Kasus Affan Kurniawan: Kompol Cosmas Di-PTDH, Bripka Rohmat Demosi 7 Tahun – Apa Bedanya?
- Antara
Jakarta, tvOnenews.com – Insiden meninggalnya Affan Kurniawan, pengemudi ojek online berusia 21 tahun, dalam aksi demonstrasi pada 28 Agustus 2025, meninggalkan luka mendalam sekaligus memicu sorotan publik terhadap prosedur pengamanan yang dilakukan aparat. Affan tewas setelah terlindas kendaraan taktis (rantis) Brimob yang dikemudikan oleh anggota Polri.
Kasus ini kemudian bergulir ke meja sidang Komisi Kode Etik Profesi (KKEP) Polri. Dua nama muncul sebagai pihak yang paling bertanggung jawab, yakni Kompol Cosmas Kaju Gae dan Bripka Rohmat, sopir rantis yang menggilas korban.
Sidang etik memutuskan bahwa keduanya terbukti melanggar Kode Etik Profesi Polri (KEPP), meski dengan tingkat hukuman berbeda.
Kompol Cosmas Dipecat Tidak Hormat (PTDH)
Kompol Cosmas yang saat insiden menjabat sebagai komandan di dalam rantis, dijatuhi sanksi terberat berupa Pemberhentian Tidak Dengan Hormat (PTDH). Putusan ini diambil setelah sidang KKEP pada 3 September 2025. Dalam sidang, Cosmas terlihat menangis saat mendengar putusan sekaligus menyampaikan permintaan maaf kepada keluarga Affan.

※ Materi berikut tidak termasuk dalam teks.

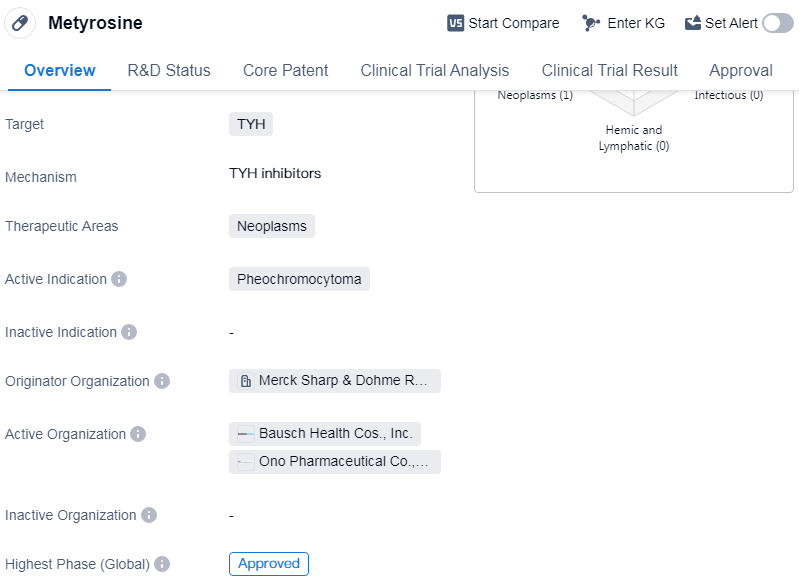This screenshot has height=585, width=799.
Task: Click info icon beside Active Indication
Action: 119,279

Lalu, Apa Sebenarnya PTDH Itu?
Berdasarkan Peraturan Kepolisian Negara Republik Indonesia Nomor 7 Tahun 2022 tentang Kode Etik Profesi dan Komisi Kode Etik Polri, PTDH merupakan sanksi administratif paling berat yang bisa dijatuhkan kepada anggota Polri.
Dalam Pasal 109 ayat (1) dijelaskan bahwa PTDH adalah bentuk hukuman administratif, sedangkan pada ayat (2) ditegaskan, sanksi ini dijatuhkan bagi anggota yang melakukan pelanggaran dengan kategori sedang hingga berat.

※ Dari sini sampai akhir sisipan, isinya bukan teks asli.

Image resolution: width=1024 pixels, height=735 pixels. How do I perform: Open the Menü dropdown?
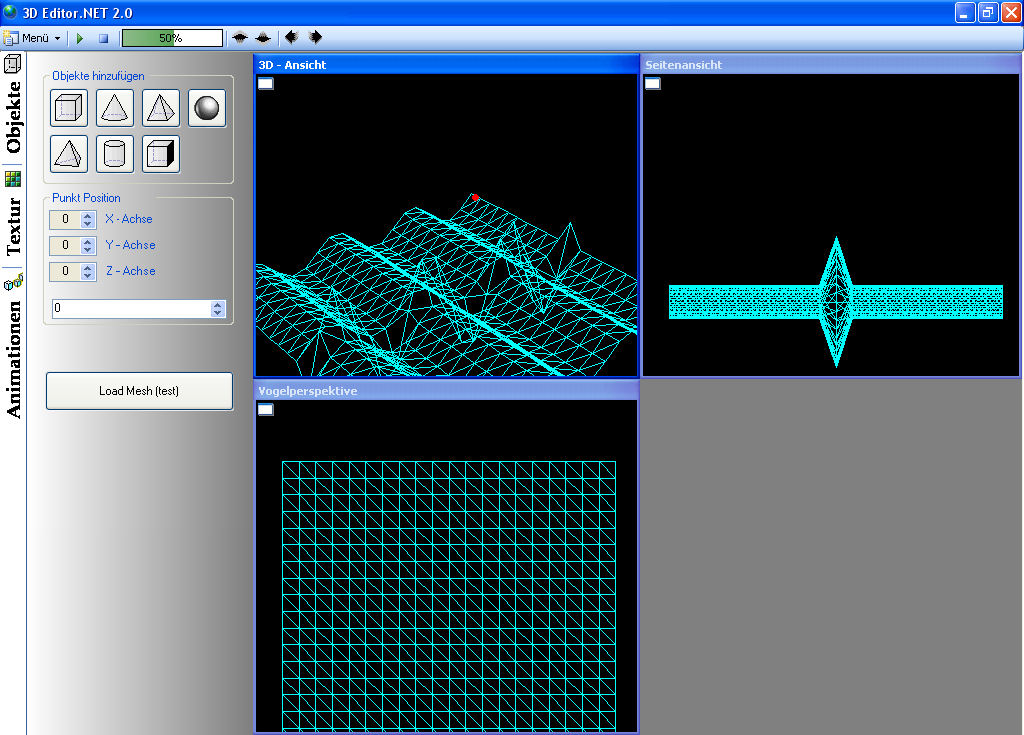click(33, 38)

Pelanggaran yang dapat berujung PTDH meliputi etika kenegaraan, etika kelembagaan, etika kemasyarakatan, maupun etika kepribadian. Dengan kata lain, PTDH dijatuhkan ketika pelanggaran dinilai serius hingga mencoreng nama baik institusi.

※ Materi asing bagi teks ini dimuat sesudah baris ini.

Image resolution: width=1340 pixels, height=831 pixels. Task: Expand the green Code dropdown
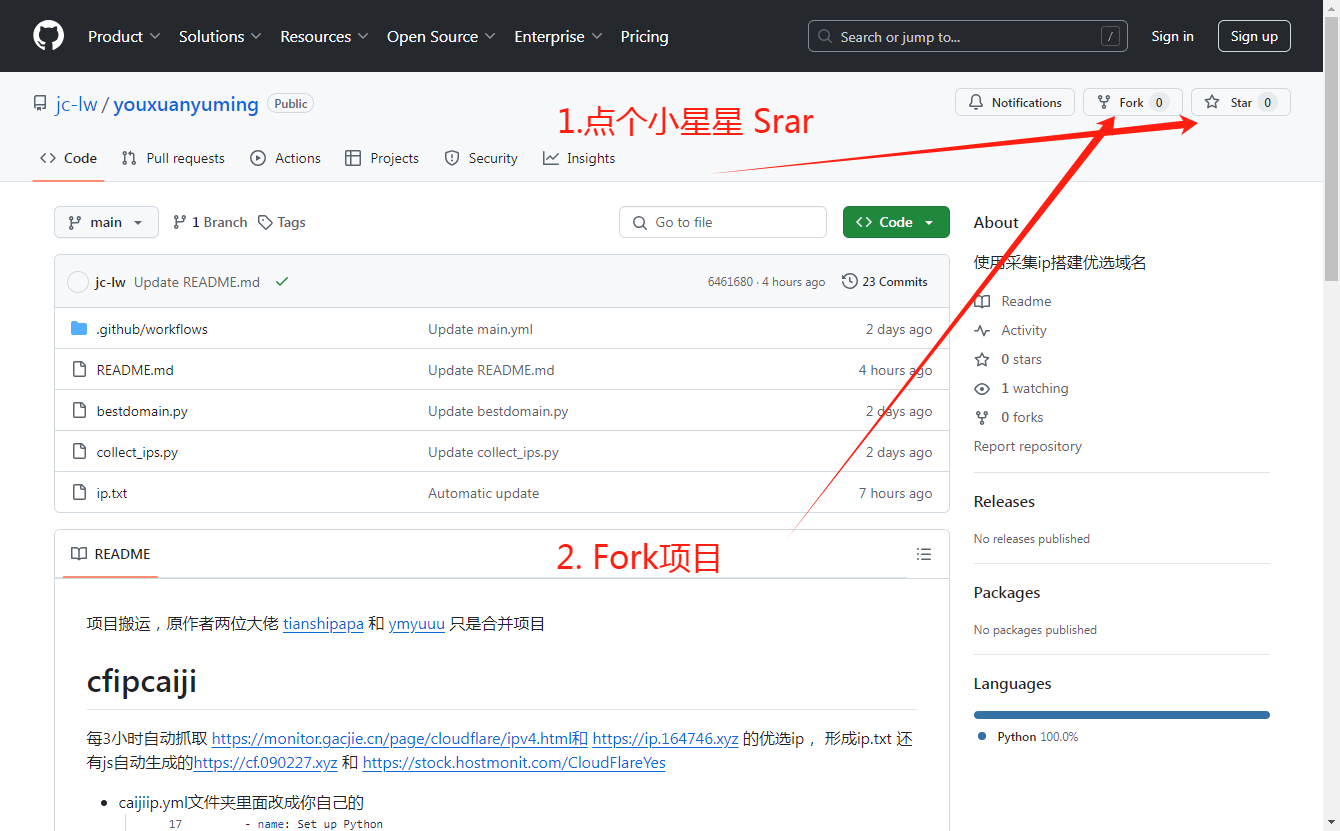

Meski sudah ada putusan, anggota Polri atau keluarganya masih bisa mengajukan banding. Mekanisme banding maupun peninjauan kembali (PK) diatur dalam Pasal 3 ayat (2) Perpol No. 7/2022, di mana keputusan awal KKEP bisa ditinjau ulang melalui sidang KKEP Banding atau KKEP PK.
Bripka Rohmat Demosi Selama 7 Tahun
Berbeda dengan Cosmas, Bripka Rohmat yang menjadi pengemudi rantis dijatuhi sanksi demosi selama tujuh tahun dan penempatan khusus (patsus) selama 20 hari. Putusan ini dibacakan dalam sidang KKEP pada 4 September 2025.
Rohmat dianggap lalai dalam menjalankan tugas hingga menyebabkan nyawa melayang. Meski demikian, ia masih diperbolehkan bertahan di institusi Polri, namun kariernya terhenti akibat hukuman demosi.
Lantas, Apa Itu Demosi?
Menurut Pasal 1 angka 24 Peraturan Kapolri Nomor 19 Tahun 2012, demosi adalah mutasi yang bersifat hukuman berupa pelepasan jabatan, penurunan eselon, dan pemindahan ke jabatan, fungsi, atau wilayah berbeda.
Aturan lain, yakni Pasal 66 ayat (5) Perkap No. 2 Tahun 2016, menegaskan bahwa demosi dapat dijatuhkan kepada anggota yang menduduki jabatan struktural maupun fungsional, untuk kemudian dimutasi ke jabatan lebih rendah atau bahkan tanpa jabatan.
Dalam kasus Rohmat, hukuman ini berarti ia tidak akan bisa lagi menempati posisi strategis di sisa masa dinasnya. Selain itu, ia diwajibkan menyampaikan permintaan maaf secara lisan di hadapan majelis sidang dan secara tertulis kepada pimpinan Polri.
Bedanya PTDH dan Demosi
Perbedaan paling mencolok antara PTDH dan demosi terletak pada konsekuensinya. PTDH membuat seorang anggota Polri kehilangan status dan hak-haknya sebagai polisi, sementara demosi hanya menurunkan jabatan dan membatasi ruang karier, tetapi anggota masih aktif berdinas.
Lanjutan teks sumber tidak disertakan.